Guest Post: Alan Knott-Craig asks “why Wi-Fi now?”

Guest Post: Alan Knott-Craig asks “why Wi-Fi now?”

Alan Knott-Craig, founder of Project Isizwe. Picture by HumanIPO.

Former Mxit chief executive officer (CEO) Alan Knott-Craig Jr recently launched Project Isizwe, aiming to supply free wireless internet to impoverished areas for the improvement of education and employment.

In a guest post for HumanIPO, Knott-Craig explains why the time for Wi-Fi is now.

Wi-Fi is a relatively old technology, so it seems strange that it is only now that it is gathering momentum as the standard of choice for public access internet.

 Why now?

 First, equipment costs have fallen precipitously. A few years back an access point would have cost ZAR50,000 (US$4,825). Today, the same hardware costs less than ZAR1,000 (US$96.50).
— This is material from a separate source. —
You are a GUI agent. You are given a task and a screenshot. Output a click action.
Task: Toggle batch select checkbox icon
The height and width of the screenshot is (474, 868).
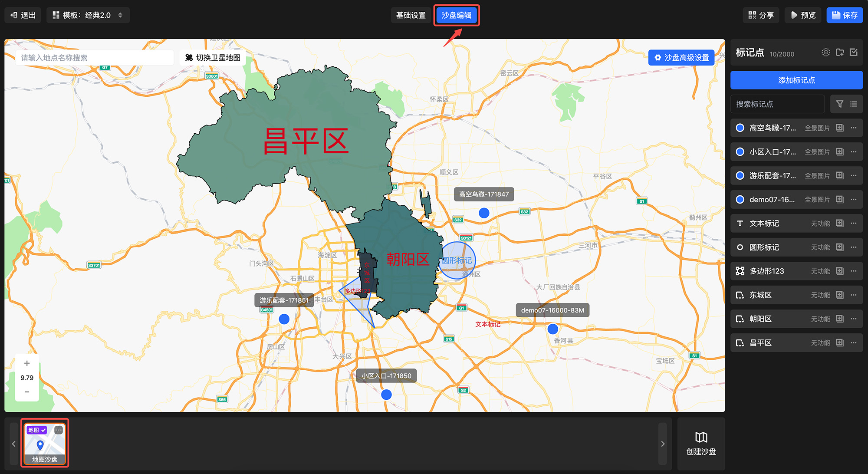coord(854,53)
It’s more reliable. This is a function of  Moore’s Law, but it’s also a pleasant symptom of the collapse of  Motorola.

For decades, Motorola has had world-leading radio technology, but its impact was limited by the sloth of bureaucracy and the retail prices set in head office.

 Ubiquity, a leading Wi-Fi equipment manufacturer, was started by a team of engineers that left Motorola, and they are now churning out faster, cheaper and more reliable gear every month.
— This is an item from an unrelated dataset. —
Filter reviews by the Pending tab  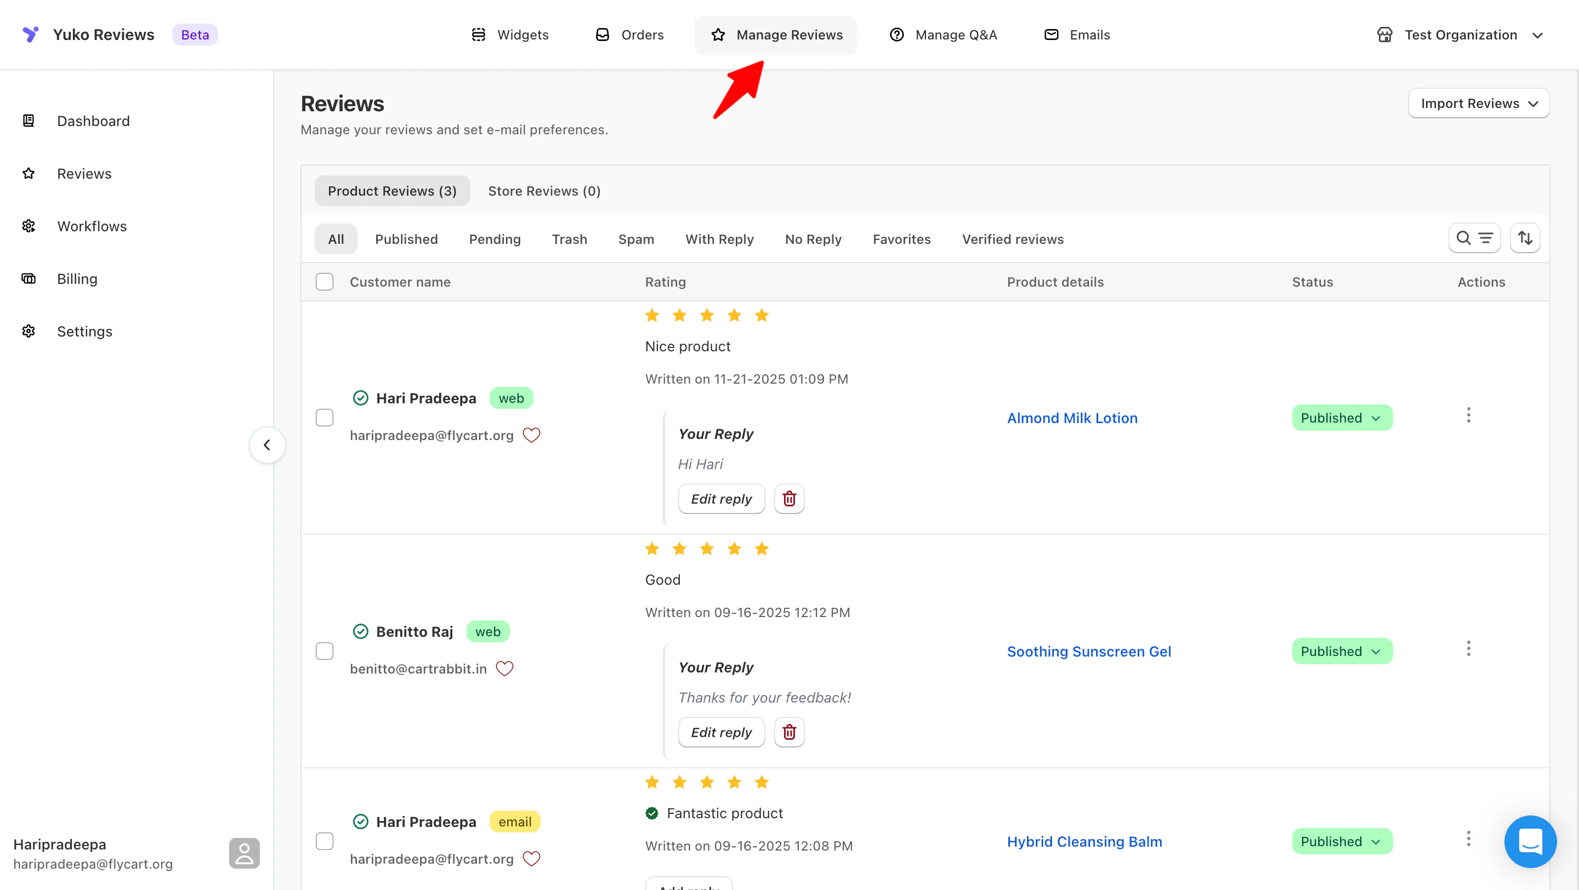494,239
 Sometimes it’s not a bad thing when a big company dies.

 Second, there are enough Wi-Fi enabled laptops, routers and phones in the market.

Five years ago it would have been wishful thinking to assume that residents of low-income communities like Kayamandi would be able to connect to a Wi-Fi network.
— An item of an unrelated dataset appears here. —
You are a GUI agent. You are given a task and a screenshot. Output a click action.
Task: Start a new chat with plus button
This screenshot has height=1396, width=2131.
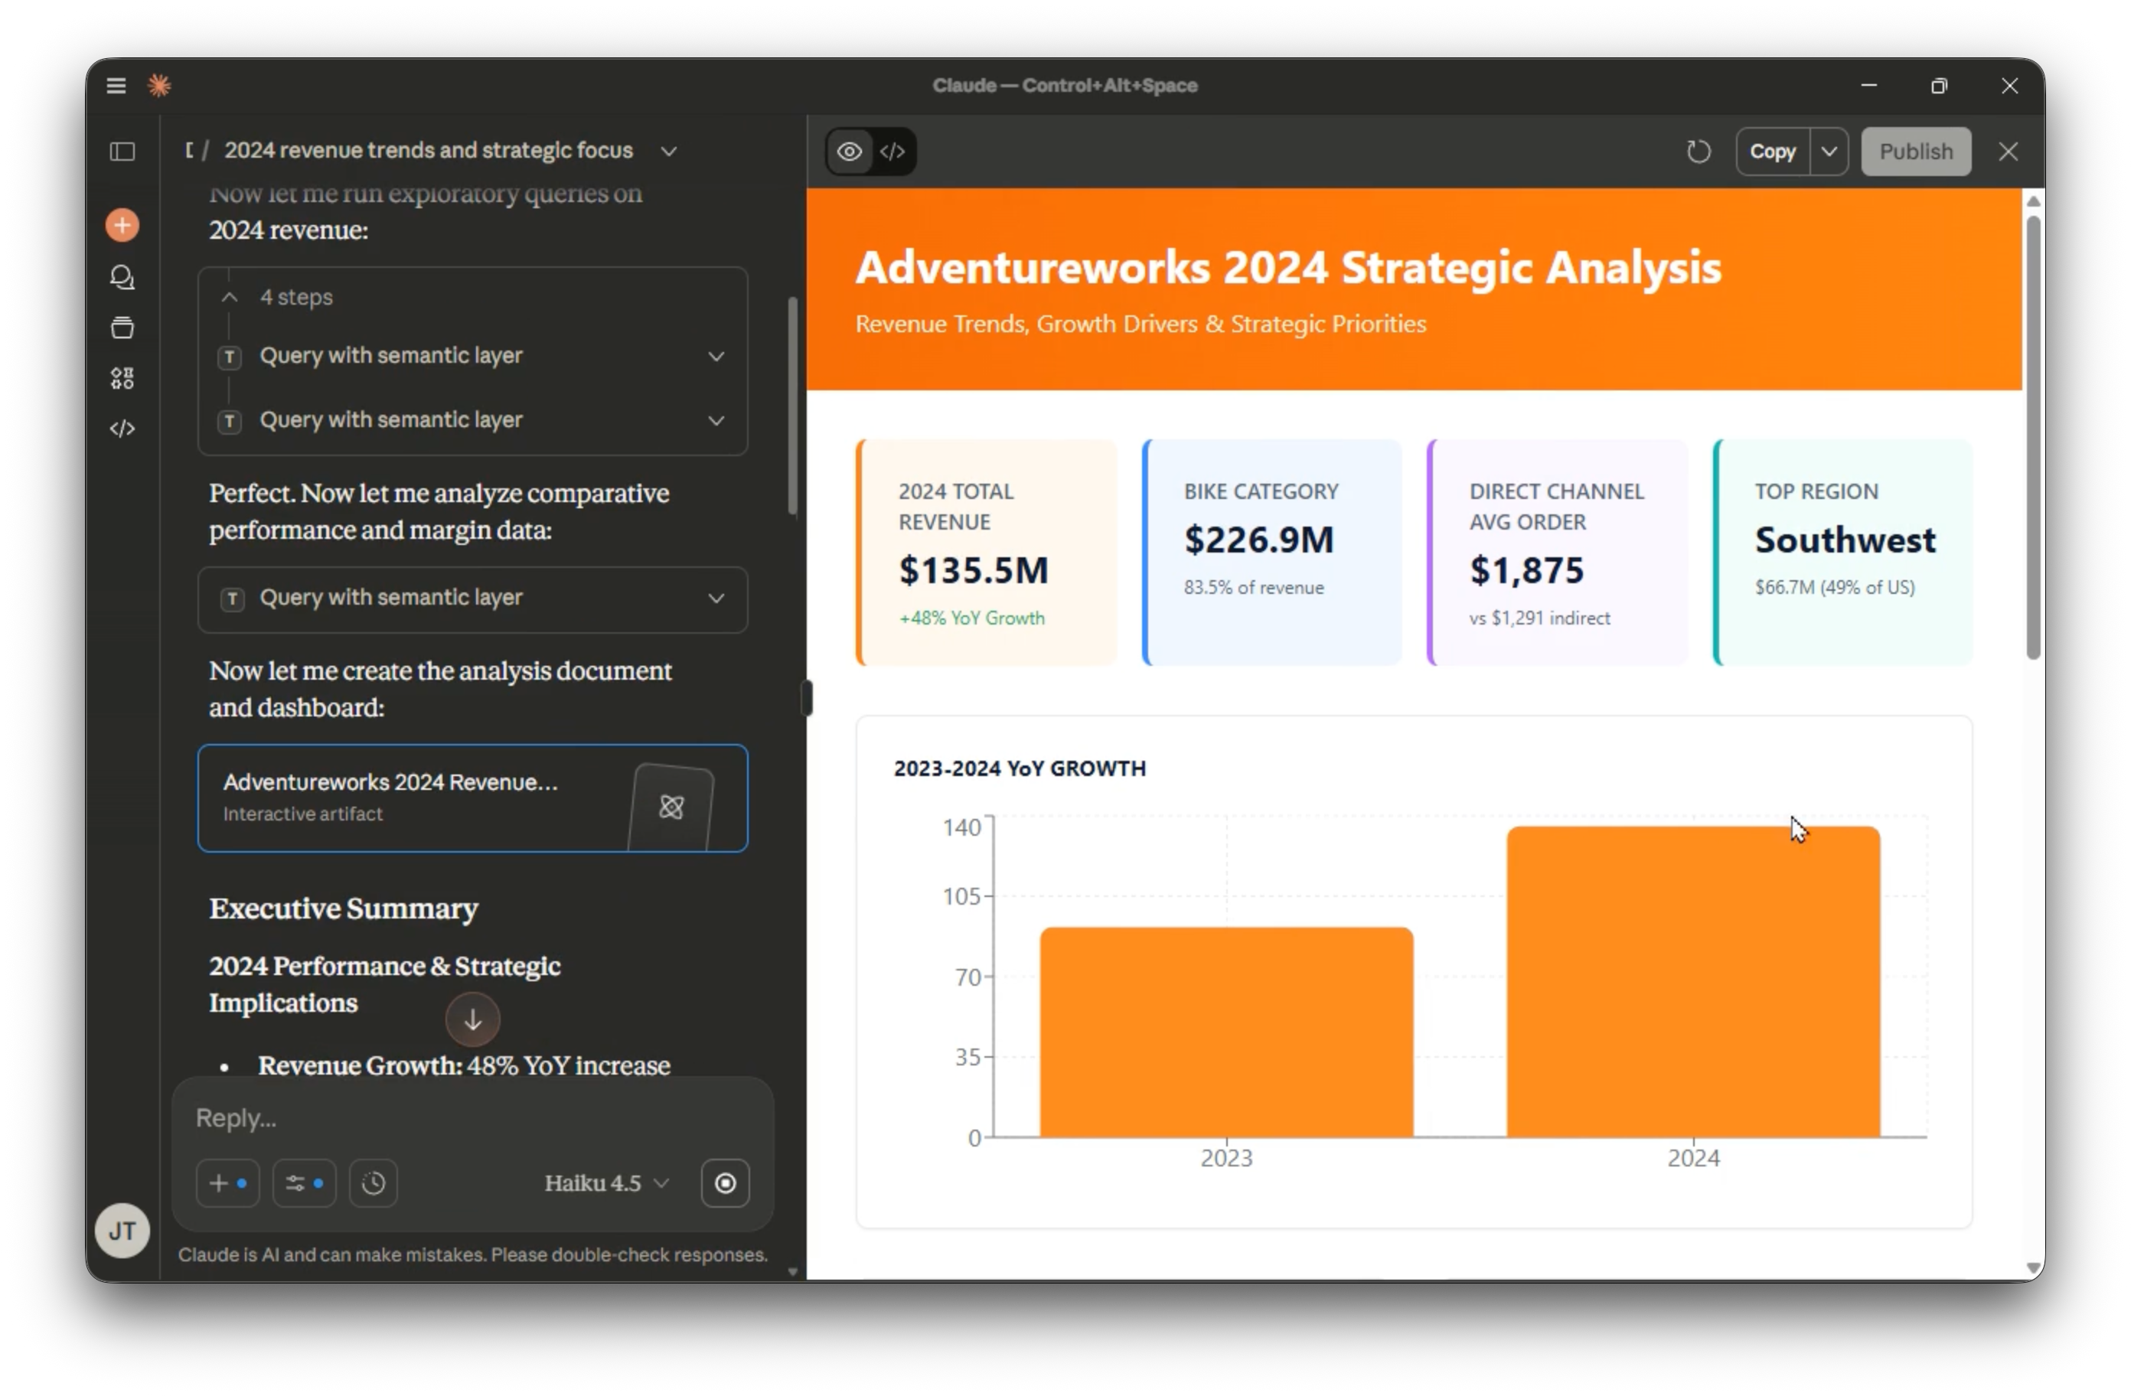tap(123, 225)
Today, thanks to the ubiquitous inclusion of Wi-Fi on all mobile phones, over 50 per cent of the residents of Kayamandi have access to a Wi-Fi device.

Third, bandwidth prices continue to plunge.

SEACOM was the first disruptor. With the arrival of WACS and EASSy, international bandwidth has exploded in capacity and collapsed in price.

This makes it easier and cheaper for last mile service providers to connect customers to the World Wide Web.

3G, HSDPA and LTE will continue to provide the best paid-for connectivity, especially for mobile users. But Wi-Fi will win the race for best-effort public access connectivity.

Timing is everything, and the time has arrived for Wi-Fi.